Top to bottom, every record is to be copied word for word.

(PROVIDED DATA Opens)

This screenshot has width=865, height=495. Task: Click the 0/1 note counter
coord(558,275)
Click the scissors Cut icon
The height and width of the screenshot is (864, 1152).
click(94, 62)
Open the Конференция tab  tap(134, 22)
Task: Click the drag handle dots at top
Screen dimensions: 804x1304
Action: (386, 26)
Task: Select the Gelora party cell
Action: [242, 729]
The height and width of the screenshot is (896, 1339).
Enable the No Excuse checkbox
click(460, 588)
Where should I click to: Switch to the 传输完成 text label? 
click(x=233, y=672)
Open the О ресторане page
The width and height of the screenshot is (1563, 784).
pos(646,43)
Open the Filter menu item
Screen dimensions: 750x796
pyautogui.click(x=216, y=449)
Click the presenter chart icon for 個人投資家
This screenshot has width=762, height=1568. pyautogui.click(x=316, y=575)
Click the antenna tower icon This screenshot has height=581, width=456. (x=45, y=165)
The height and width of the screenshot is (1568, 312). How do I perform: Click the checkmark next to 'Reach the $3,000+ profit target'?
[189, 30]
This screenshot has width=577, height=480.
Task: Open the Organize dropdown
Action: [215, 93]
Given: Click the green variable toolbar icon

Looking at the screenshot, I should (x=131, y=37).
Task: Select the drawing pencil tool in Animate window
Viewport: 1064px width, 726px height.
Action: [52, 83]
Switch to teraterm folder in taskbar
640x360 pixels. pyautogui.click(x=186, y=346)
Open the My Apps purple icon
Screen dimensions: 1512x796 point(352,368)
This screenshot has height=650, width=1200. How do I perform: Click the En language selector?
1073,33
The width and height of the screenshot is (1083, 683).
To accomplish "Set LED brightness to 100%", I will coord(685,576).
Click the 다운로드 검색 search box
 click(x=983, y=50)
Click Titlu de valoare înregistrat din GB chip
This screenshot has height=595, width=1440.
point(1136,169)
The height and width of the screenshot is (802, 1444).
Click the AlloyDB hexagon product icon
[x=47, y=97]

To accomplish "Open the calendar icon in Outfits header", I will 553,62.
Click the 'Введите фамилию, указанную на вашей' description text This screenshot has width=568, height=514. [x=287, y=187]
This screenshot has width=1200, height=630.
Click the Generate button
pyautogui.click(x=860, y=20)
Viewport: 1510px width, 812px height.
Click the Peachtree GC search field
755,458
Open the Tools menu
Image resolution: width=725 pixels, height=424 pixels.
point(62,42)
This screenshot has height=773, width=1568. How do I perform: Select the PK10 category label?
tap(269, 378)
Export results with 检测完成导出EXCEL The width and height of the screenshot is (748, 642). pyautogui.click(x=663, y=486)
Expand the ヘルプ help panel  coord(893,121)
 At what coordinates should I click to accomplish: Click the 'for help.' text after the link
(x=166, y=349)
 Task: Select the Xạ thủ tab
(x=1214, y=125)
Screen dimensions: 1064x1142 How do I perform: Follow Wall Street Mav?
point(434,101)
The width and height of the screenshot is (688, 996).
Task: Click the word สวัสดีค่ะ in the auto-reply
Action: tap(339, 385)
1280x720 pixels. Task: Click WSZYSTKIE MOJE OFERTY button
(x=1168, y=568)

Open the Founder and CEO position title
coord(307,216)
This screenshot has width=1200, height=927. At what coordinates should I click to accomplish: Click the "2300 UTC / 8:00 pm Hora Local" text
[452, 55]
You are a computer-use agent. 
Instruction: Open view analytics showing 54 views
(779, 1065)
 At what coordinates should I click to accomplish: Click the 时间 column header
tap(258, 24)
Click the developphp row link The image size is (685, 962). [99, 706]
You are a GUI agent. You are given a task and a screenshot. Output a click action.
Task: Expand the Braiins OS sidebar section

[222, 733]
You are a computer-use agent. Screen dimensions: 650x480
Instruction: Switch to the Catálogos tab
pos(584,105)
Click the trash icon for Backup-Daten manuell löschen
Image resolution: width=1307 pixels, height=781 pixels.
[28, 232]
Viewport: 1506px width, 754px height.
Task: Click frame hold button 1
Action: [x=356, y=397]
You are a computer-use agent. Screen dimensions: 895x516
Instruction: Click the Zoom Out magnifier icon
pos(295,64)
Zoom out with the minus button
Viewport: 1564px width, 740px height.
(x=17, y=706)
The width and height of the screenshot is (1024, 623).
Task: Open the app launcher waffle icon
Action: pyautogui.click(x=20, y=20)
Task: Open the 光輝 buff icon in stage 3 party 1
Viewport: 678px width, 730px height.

(PROVIDED DATA Closes)

RESULT FOR THIS EXERCISE:
This screenshot has width=865, height=495. Task: Click the 0/1 note counter
coord(558,275)
Click the scissors Cut icon
The height and width of the screenshot is (864, 1152).
click(94, 62)
Open the Конференция tab  tap(134, 22)
Task: Click the drag handle dots at top
Screen dimensions: 804x1304
Action: (386, 26)
Task: Select the Gelora party cell
Action: [242, 729]
The height and width of the screenshot is (896, 1339).
Enable the No Excuse checkbox
click(460, 588)
Where should I click to: Switch to the 传输完成 text label? 
click(x=233, y=672)
Open the О ресторане page
The width and height of the screenshot is (1563, 784).
pos(646,43)
Open the Filter menu item
Screen dimensions: 750x796
pyautogui.click(x=216, y=449)
Click the presenter chart icon for 個人投資家
This screenshot has width=762, height=1568. pyautogui.click(x=316, y=575)
Click the antenna tower icon This screenshot has height=581, width=456. (x=45, y=165)
The height and width of the screenshot is (1568, 312). How do I perform: Click the checkmark next to 'Reach the $3,000+ profit target'?
[189, 30]
This screenshot has width=577, height=480.
Task: Open the Organize dropdown
Action: [215, 93]
Given: Click the green variable toolbar icon

Looking at the screenshot, I should (x=131, y=37).
Task: Select the drawing pencil tool in Animate window
Viewport: 1064px width, 726px height.
Action: [52, 83]
Switch to teraterm folder in taskbar
640x360 pixels. pyautogui.click(x=186, y=346)
Open the My Apps purple icon
Screen dimensions: 1512x796 point(352,368)
This screenshot has height=650, width=1200. How do I perform: Click the En language selector?
1073,33
The width and height of the screenshot is (1083, 683).
To accomplish "Set LED brightness to 100%", I will coord(685,576).
Click the 다운로드 검색 search box
 click(x=983, y=50)
Click Titlu de valoare înregistrat din GB chip
This screenshot has height=595, width=1440.
point(1136,169)
The height and width of the screenshot is (802, 1444).
Click the AlloyDB hexagon product icon
[x=47, y=97]

To accomplish "Open the calendar icon in Outfits header", I will 553,62.
Click the 'Введите фамилию, указанную на вашей' description text This screenshot has width=568, height=514. [x=287, y=187]
This screenshot has width=1200, height=630.
Click the Generate button
pyautogui.click(x=860, y=20)
Viewport: 1510px width, 812px height.
Click the Peachtree GC search field
755,458
Open the Tools menu
Image resolution: width=725 pixels, height=424 pixels.
point(62,42)
This screenshot has height=773, width=1568. How do I perform: Select the PK10 category label?
tap(269, 378)
Export results with 检测完成导出EXCEL The width and height of the screenshot is (748, 642). pyautogui.click(x=663, y=486)
Expand the ヘルプ help panel  coord(893,121)
 At what coordinates should I click to accomplish: Click the 'for help.' text after the link
(x=166, y=349)
 Task: Select the Xạ thủ tab
(x=1214, y=125)
Screen dimensions: 1064x1142 How do I perform: Follow Wall Street Mav?
point(434,101)
The width and height of the screenshot is (688, 996).
Task: Click the word สวัสดีค่ะ in the auto-reply
Action: tap(339, 385)
1280x720 pixels. Task: Click WSZYSTKIE MOJE OFERTY button
(x=1168, y=568)

Open the Founder and CEO position title
coord(307,216)
This screenshot has width=1200, height=927. At what coordinates should I click to accomplish: Click the "2300 UTC / 8:00 pm Hora Local" text
[452, 55]
You are a computer-use agent. 
Instruction: Open view analytics showing 54 views
(779, 1065)
 At what coordinates should I click to accomplish: Click the 时间 column header
tap(258, 24)
Click the developphp row link The image size is (685, 962). [99, 706]
You are a GUI agent. You are given a task and a screenshot. Output a click action.
Task: Expand the Braiins OS sidebar section

[222, 733]
You are a computer-use agent. Screen dimensions: 650x480
Instruction: Switch to the Catálogos tab
pos(584,105)
Click the trash icon for Backup-Daten manuell löschen
Image resolution: width=1307 pixels, height=781 pixels.
[28, 232]
Viewport: 1506px width, 754px height.
Task: Click frame hold button 1
Action: [x=356, y=397]
You are a computer-use agent. Screen dimensions: 895x516
Instruction: Click the Zoom Out magnifier icon
pos(295,64)
Zoom out with the minus button
Viewport: 1564px width, 740px height.
(x=17, y=706)
The width and height of the screenshot is (1024, 623).
Task: Open the app launcher waffle icon
Action: pyautogui.click(x=20, y=20)
Task: Open the 光輝 buff icon in stage 3 party 1
Viewport: 678px width, 730px height.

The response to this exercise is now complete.